Databases are a critical component of many applications, and are used to store and manage data in a structured way. There are many different types of databases, each with their own strengths and weaknesses.

Data Gravity

Data gravity describes the concept that data pulls applications and services towards it. This means, that applications and services live where the data is, and not the other way around. This is especially relevant for cloud migrations, where moving data can be expensive and time-consuming.

Scaling

Vertical Scaling

More resources for a single instance.

Pros: Simple
Cons: Single Point of Failure, Expensive (high costs), No Elasticity (cannot scale up and down dynamically)

Horizontal Scaling

Fragmentation of data across multiple instances.

Pros: Robust, Elasticity
Cons: Complex

CAP Theorem

The CAP theorem states that it is impossible for a distributed system to simultaneously provide all three of the following guarantees:

  • Sequential Consistency: All nodes see the same data at the same time.
  • Availability: Every request receives a response about whether it was successful or failed.
  • Partition Tolerance: The system continues to operate despite arbitrary message loss or failure of part of the system.

Selecting two does not necessarily mean that the third is not present, but rather that it is not guaranteed. Systems can be designed to switch between AP and CP modes depending on the situation.

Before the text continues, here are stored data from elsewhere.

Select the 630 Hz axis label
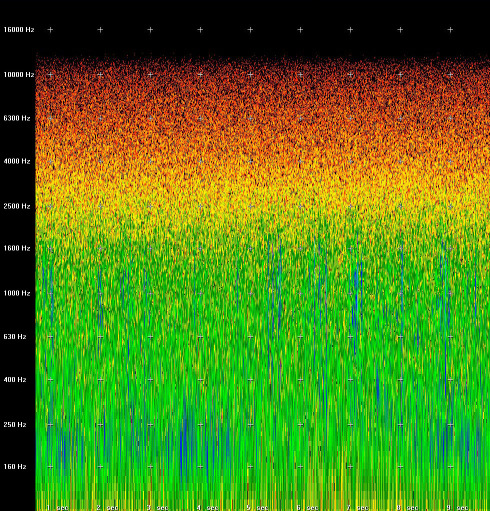 (15, 337)
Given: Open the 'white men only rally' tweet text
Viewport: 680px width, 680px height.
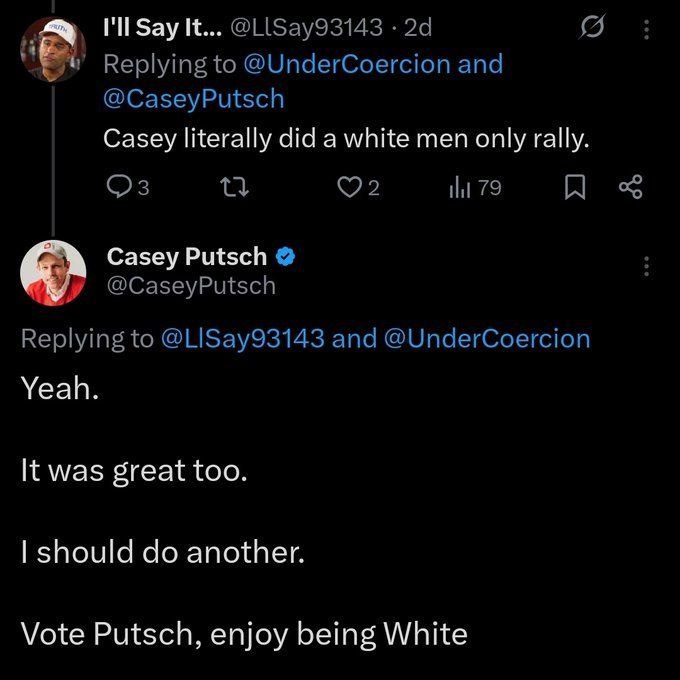Looking at the screenshot, I should pos(346,138).
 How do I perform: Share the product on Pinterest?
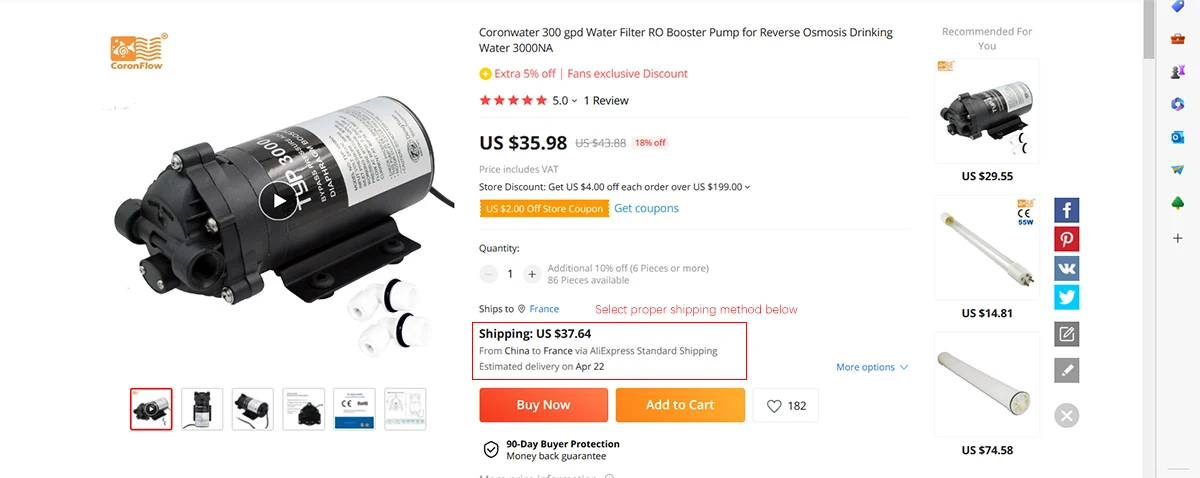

The CAP theorem should be used to think about the trade-offs between consistency, availability, and partition tolerance when designing distributed systems. The choice of which two to prioritize depends on the specific requirements of the system.

ACID vs BASE

ACID

  • Atomicity: All or nothing.
  • Consistency: Data is always in a valid state.
  • Isolation: Concurrent transactions do not interfere with each other.
  • Durability: Committed data is never lost.

BASE

  • Basically Available: The system is always available.
  • Available: The system is always available.
  • Soft State: The state of the system may change over time.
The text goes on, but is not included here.